FIG. 2 is a system configuration diagram of an intake system of the engine shown in FIG.

FIG. 3 is a diagram showing characteristics of discharge temperature and exhaust temperature of a supercharger with respect to engine speed in the engine shown in FIG. 1.

[Explanation of symbols]

 VE ... Engine # 1 to # 6 ... First to sixth cylinders 1a, 1b ... First and second intake valves 5a, 5b ... First and second fuel injection valves 9 ... Intake valve opening / closing timing varying means 10 ... Control unit 16 ... Mechanical supercharger 20 ... Relief valve 42 ... Second EGR valve

─────────────────────────────────────────────────── ─── Continuation of the front page (51) Int.Cl. ⁶ Identification code Internal reference number FI Technical display location F02D 21/08 311 B 7536-3G 23/00 K 7536-3G 41/02 330 D 8011-3GE 8011-3G 41/04 330 M 8011-3G 43/00 301 NHZ F02M 25/07 570 P (72) Inventor Tatsuya Uesugi 3-1, Shinchi, Fuchu-cho, Aki-gun, Hiroshima Prefecture Mazda Motor Corporation

Claims (5)

[Claims] 1. A mechanical supercharger, an intake valve opening / closing timing variable means capable of changing the closing timing of an intake valve, and an operating state at least in an operating region where supercharging is performed by the mechanical supercharger. Accordingly, the intake valve opening / closing timing for controlling the intake valve opening / closing timing variable unit to cause the engine to perform the intake valve delayed closing operation so that the intake valve is closed at a relatively late timing after the intake stroke bottom dead center when viewed from the crank angle. In an intake device for a mechanical supercharged engine provided with a control means, the intake valve opening / closing timing control means causes the engine to perform an intake valve late closing operation in a predetermined low speed region, while the engine is operated from the low speed region. When the rotational speed rises and the discharge temperature of the mechanical supercharger rises to the prescribed allowable limit discharge temperature, the intake valve operates faster than the intake valve delayed closing operation. The intake valve opening / closing timing varying means is controlled so as to be closed by the engine so that the engine performs the intake valve early closing operation. E when the temperature reaches the allowable limit exhaust temperature
An intake system for an engine with a mechanical supercharger, comprising EGR control means for increasing a GR rate. 2. The intake system for an engine with a mechanical supercharger according to claim 1, wherein the intake valve opening / closing timing control means performs an intake valve early closing operation, and then the engine speed further increases.

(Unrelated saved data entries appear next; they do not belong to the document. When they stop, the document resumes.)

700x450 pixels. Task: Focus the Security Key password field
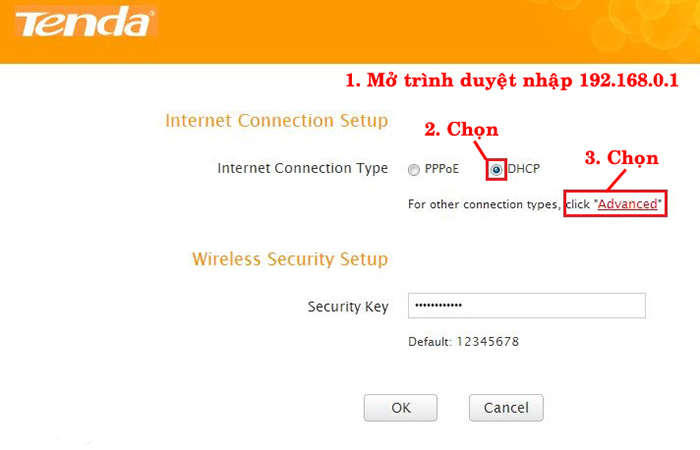tap(527, 305)
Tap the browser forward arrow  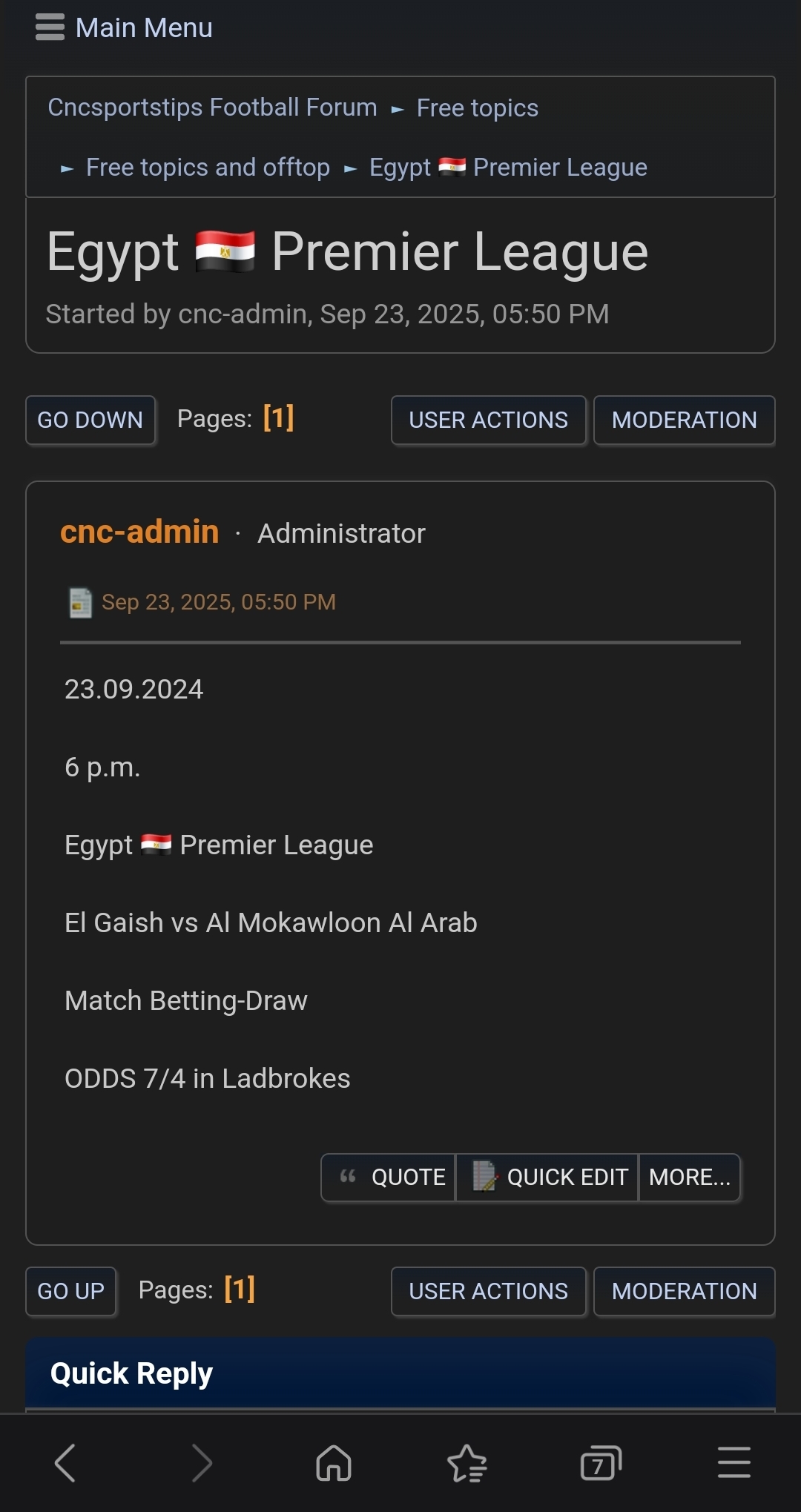click(x=201, y=1463)
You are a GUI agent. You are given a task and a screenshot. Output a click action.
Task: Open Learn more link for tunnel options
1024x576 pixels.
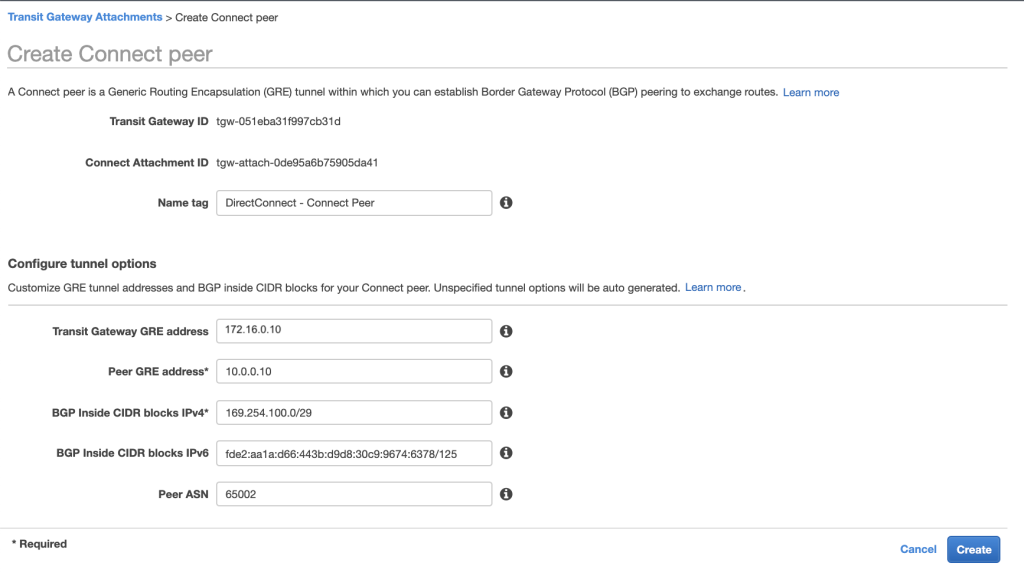pyautogui.click(x=713, y=288)
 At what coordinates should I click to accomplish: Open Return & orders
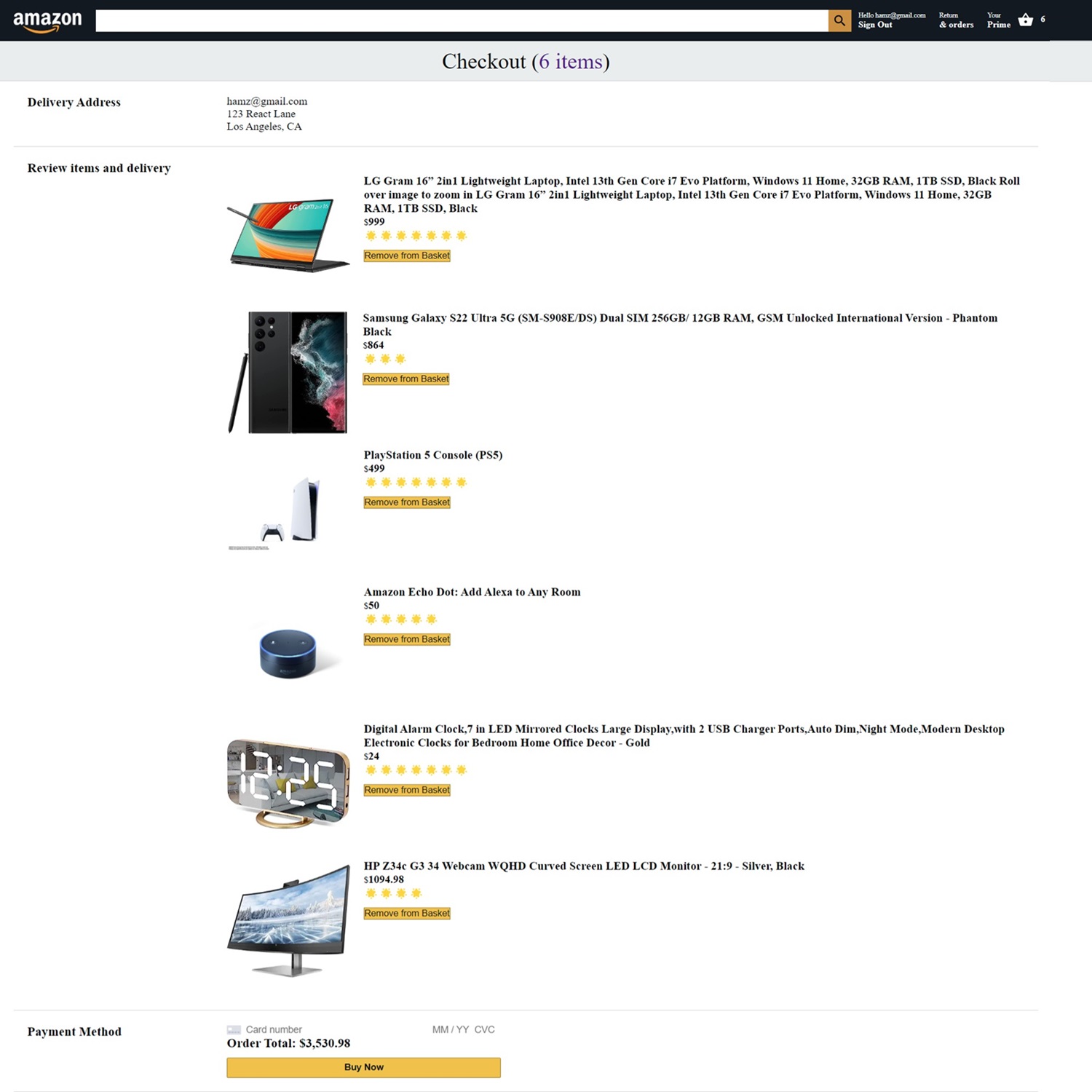click(955, 20)
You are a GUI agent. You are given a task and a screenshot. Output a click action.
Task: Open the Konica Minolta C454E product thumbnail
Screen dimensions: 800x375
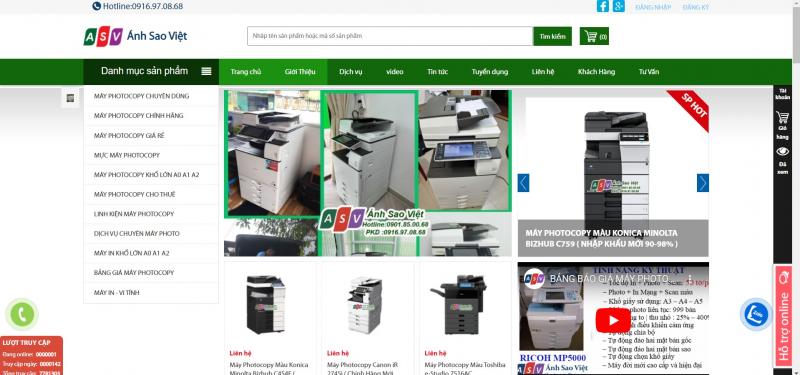point(266,305)
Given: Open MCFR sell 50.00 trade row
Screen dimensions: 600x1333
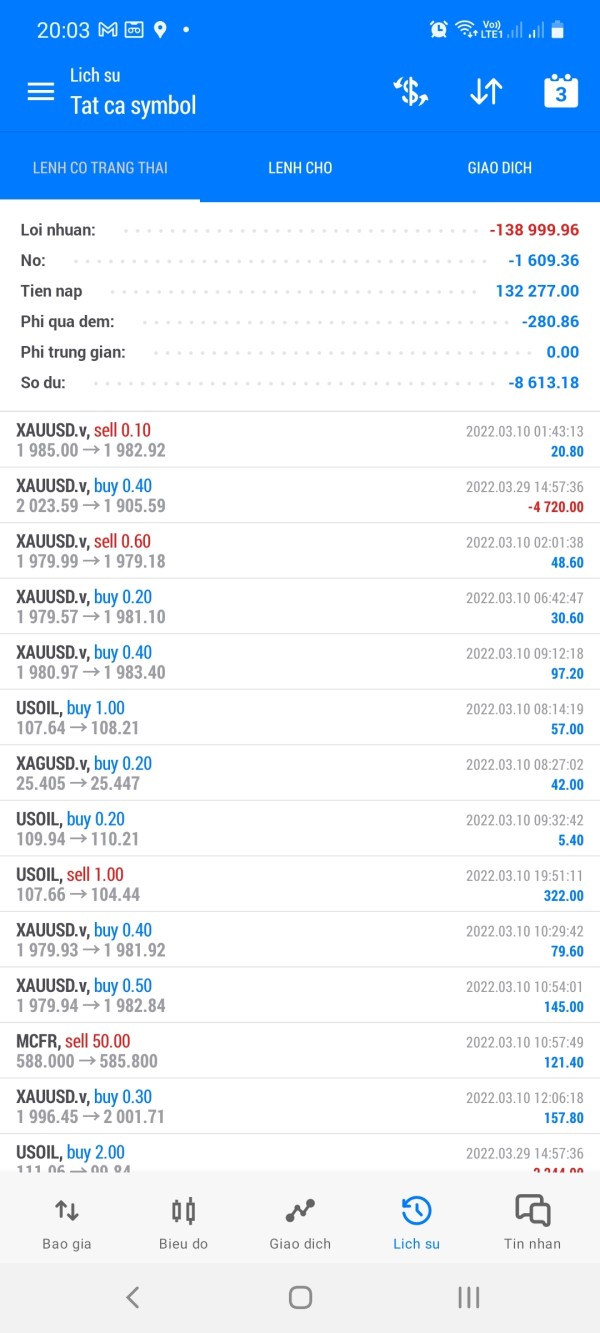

Supercharging control means for relieving the pressurized air downstream of the mechanical supercharger to the intake passage upstream of the mechanical supercharger when the discharge temperature of the mechanical supercharger rises to the above-mentioned allowable limit discharge temperature, and EGR control means After the EGR rate is increased by, the engine speed further increases, and when the exhaust temperature rises to the allowable limit exhaust temperature, the air-fuel ratio control means for changing the air-fuel ratio to the rich side is provided. An intake device for an engine with a mechanical supercharger. 3. The intake system for a mechanical supercharged engine according to claim 1 or 2, wherein the engine with a mechanical supercharger uses regular gasoline as fuel. An intake device for an engine with a mechanical supercharger. 4. The intake system for an engine with a mechanical supercharger according to any one of claims 1 to 3, wherein the EGR control means does not supply EGR in the predetermined low speed range, When the engine speed increases from the low speed range and the exhaust temperature rises to the above-mentioned allowable limit exhaust temperature, EG
An intake device for an engine with a mechanical supercharger, which is adapted to supply R. 5. The intake system for an engine with a mechanical supercharger according to any one of claims 1 to 4, wherein the EGR control means increases the EG as the engine speed increases.
An intake device for an engine with a mechanical supercharger characterized by increasing the R ratio.